The brine shrimp lethality assay was performed following the reported procedure (Meyer, 1982) with some modifications (Silva et al, 2005d). The growth medium was prepared with sea water in a small tank divided into two compartments. The shrimp eggs were added to the covered compartment. A lamp was placed above the open side of the tank to attract hatched shrimps through perforations in the partition wall. After 48 h, the shrimps mature as nauplii (A. salina) and are ready for the assay. Test extracts were dissolved in three drops of Cremophor®, 2 mL of DMSO and sea water to complete 5 mL of total volume. Appropriate volumes of the resulting solution were then added in tubes, in quadruplicate, with 5 mL of saline solution containing 10 nauplii each to afford the final sample concentrations. The control samples containing Cremophor® and DMSO, under the same conditions, do not cause significant brine shrimp mortality. After 24 h incubation under light, the number of dead and survivor brine shrimps in each tube was counted. The LC50 values were calculated by graphics from drug concentration vs. lethality percentage using a probit scale adjust. Data analysis was performed with Origin 6.0 software.

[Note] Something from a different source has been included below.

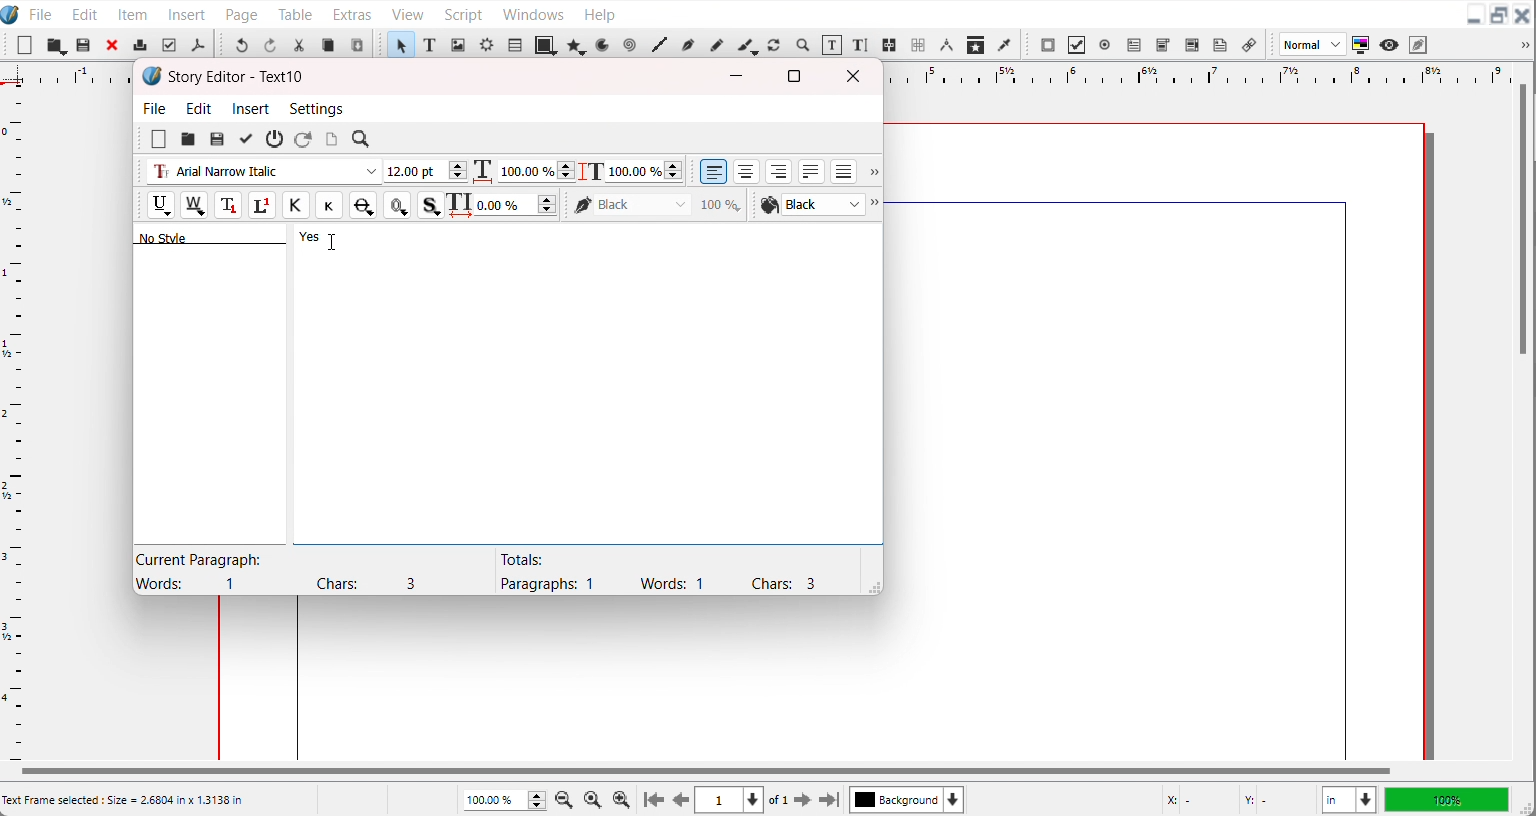 The width and height of the screenshot is (1536, 816). What do you see at coordinates (188, 13) in the screenshot?
I see `Insert` at bounding box center [188, 13].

Many of the collected species for the present study are already used in folk medicine. The roots of S. asterophorum, S. paniculatum and S. torvum, for example, are used in the treatment of liver diseases (Agra; Bhattacharrya, 1999), and this appears to be its most common ethnomedicinal use. A wine is produced commercially from the fruits of S. paniculatum, which also have use in popular medicine. Solanum asperum can cause skin irritation (Agra; Battacharyya, 1999). The ethnomedicinal data and other uses of the studied Solanum species are given in Table 1. The plants known to be toxic in popular medicine also showed brine shrimp bioactivity in our study.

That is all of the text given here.